First thought wins

First thought wins

By Patrick Langton

There’s a saying in advertising that if you’re a creative bod you would have heard a thousand times from your Creative Director, “Well... it’s just a first thought.’ 

There’s a great story I heard once about why the original Blade Runner looks the way it looks. Ridley Scott had a vision for the film, yet felt he didn’t have the budget to do so, so he used the lack of budget to his advantage and we got the iconic/classic movie we know today. 

Ridley Scott’s first thought was that he needed a bigger budget to create his vision yet what made Blade Runner so good was not the budget but the story—and ironically, the look and feel that was forced on Scott through lack of funds. The budget is what defined the all-important and unique feel of the film. And we’ll never know what Ridley Scott’s first thought of what the film should have looked like, thank goodness! 

With ever-shrinking budgets from clients, we have to be even more creative with how we achieve great results with less money. Having money is always good but Blade Runner is a perfect example of how being truly creative can give you a great outcome with less budget. A big idea beats a big budget every time. 

There are hundreds of examples of a first thought has just “working”. I was told a great story about how RMIT students contacted our agency about the classic Saab commercial as they were studying it in class. The students wanted to know the deep reasoning behind choosing a yellow car.

Now, we could have told the students a long and strategic story about why yellow represented the sun and summer and that yellow is a colour that people don’t see often so it stands out, and it’s all about the fresh new lifestyle experience you can have in a convertible, and anyway, yellow is the colour of speed—that’s actually true.
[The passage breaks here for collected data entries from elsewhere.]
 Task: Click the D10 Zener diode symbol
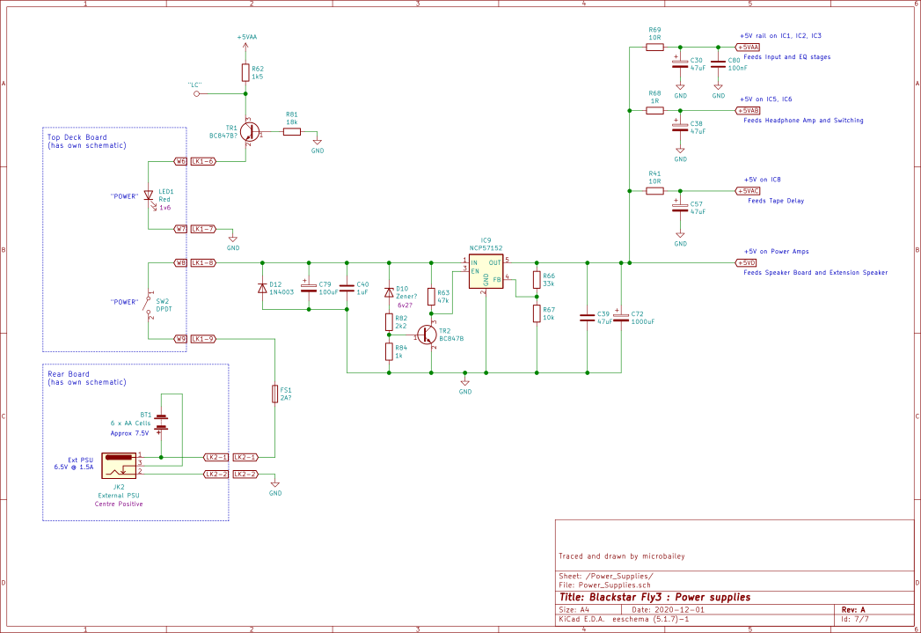coord(389,292)
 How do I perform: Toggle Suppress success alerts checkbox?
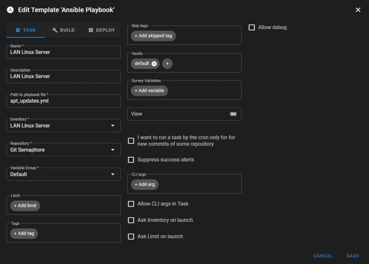pyautogui.click(x=131, y=160)
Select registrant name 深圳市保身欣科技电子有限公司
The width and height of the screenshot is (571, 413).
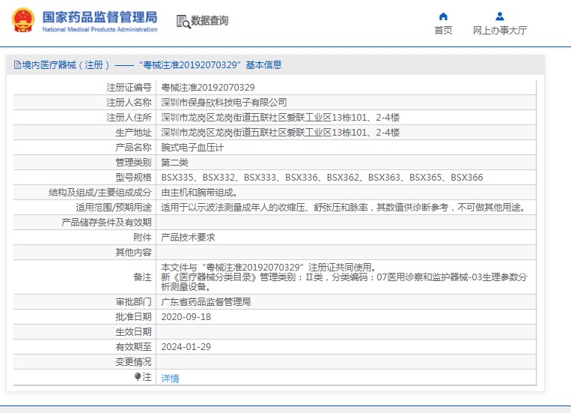[224, 103]
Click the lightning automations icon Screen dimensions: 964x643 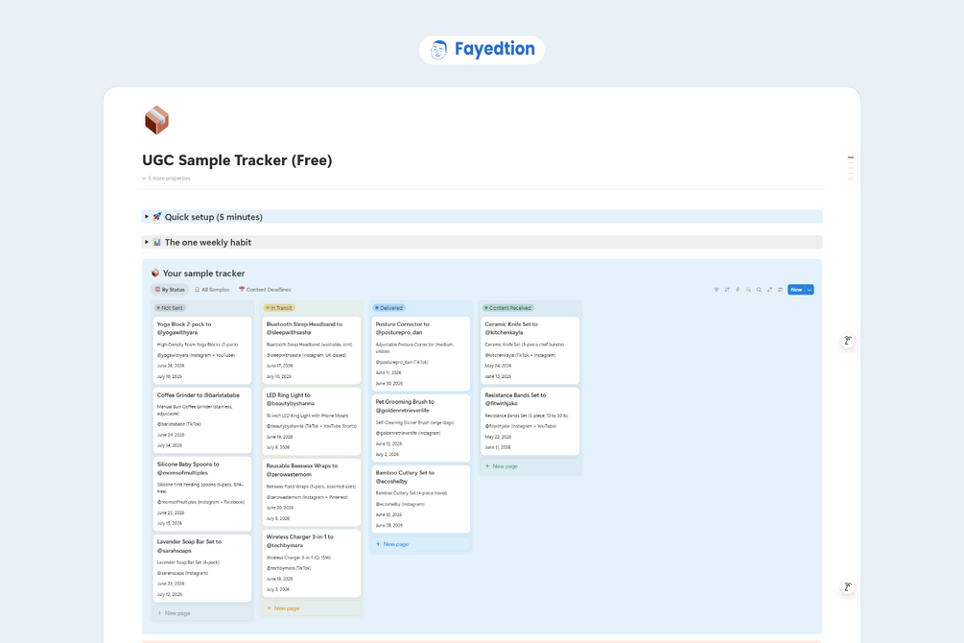tap(738, 289)
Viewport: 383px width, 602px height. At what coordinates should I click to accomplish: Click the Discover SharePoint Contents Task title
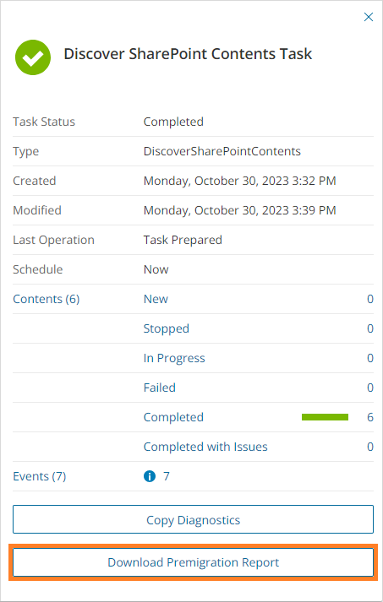pyautogui.click(x=188, y=54)
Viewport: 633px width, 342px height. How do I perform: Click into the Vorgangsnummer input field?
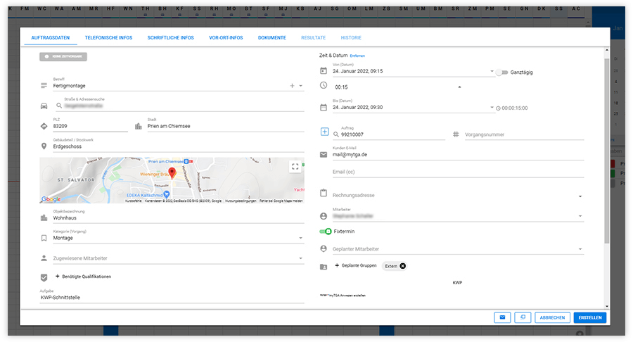pos(524,134)
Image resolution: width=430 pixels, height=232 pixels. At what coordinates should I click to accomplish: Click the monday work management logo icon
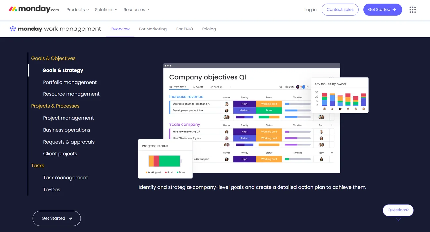click(13, 29)
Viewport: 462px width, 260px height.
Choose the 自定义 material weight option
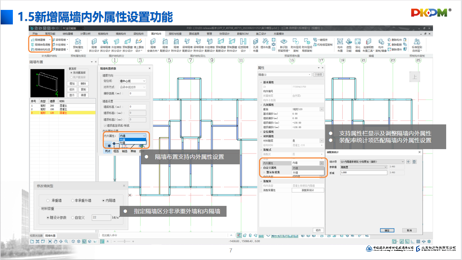[x=73, y=217]

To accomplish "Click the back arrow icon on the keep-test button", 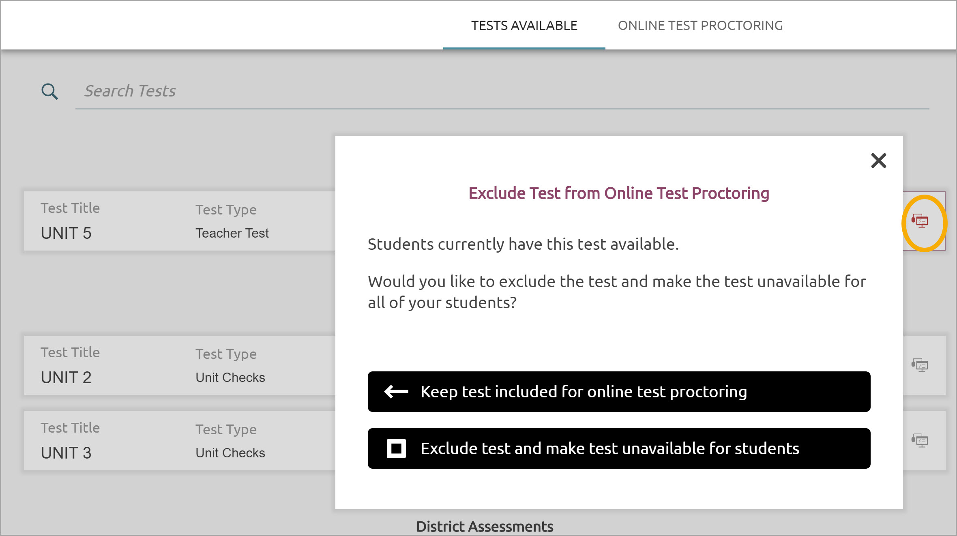I will pos(395,392).
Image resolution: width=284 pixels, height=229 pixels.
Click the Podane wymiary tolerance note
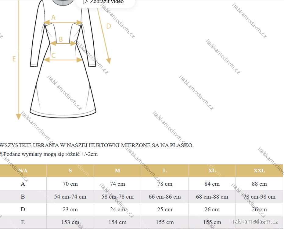point(49,154)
It’s why in many places public telephones were painted yellow, to encourage you to talk faster and get off the phone. But the simple truth was that we chose it because the first thought was that it we thought it would look good against the blue of Hamilton Island, where the TVC was made at a Saab conference. Plus the yellow car was available.

And so a classic TVC was made, which was shown all over the world. Simple as that. Sometimes a first thought is the best thought and other times it’s the worst. Sometimes you start with a first thought, do days of thinking then end up right back where you started, at your first thought. That time isn’t wasted if it convinces you the first thought was right all along. 

Competition is rife in our industry, to come up with the newest, trendiest idea, when sometimes it’s the obvious/first thought that should be done. Competition, like it or not, is what keeps the industry going. It’s what makes us win pitches and awards, it’s what keeps creative teams competing against each other—and a first thought could be that winner. 

A first thought may be very raw but it can also evolve into something that is far deeper than the original thought. In our industry there’s a lot of negativity directed at the very idea of first thoughts—yet the obvious idea can also be the simplest to understand, and therefore clearer to the consumer. Discard first thoughts at your peril! 

We've just seen the big winners at Cannes & D&AD—and you have to wonder any of the winners were first thoughts, or born from weeks of brainstorming? Another interesting question: do first thoughts really exist or are they actually the end of result of years of conceptualising and accumulation of many thoughts, then to be sculpted into a Gold Cannes Lion (stuff it a Grand Prix Lion, bugger it Titanium)? 

But whether it wins awards or not, a first thought could be the best and clearest answer to a marketing problem, and if so what’s the problem? We all strive to do great work but the outcome has to be a positive one for the client, first and foremost. So don’t disregard a first thought—keep thinking and see if you come full circle.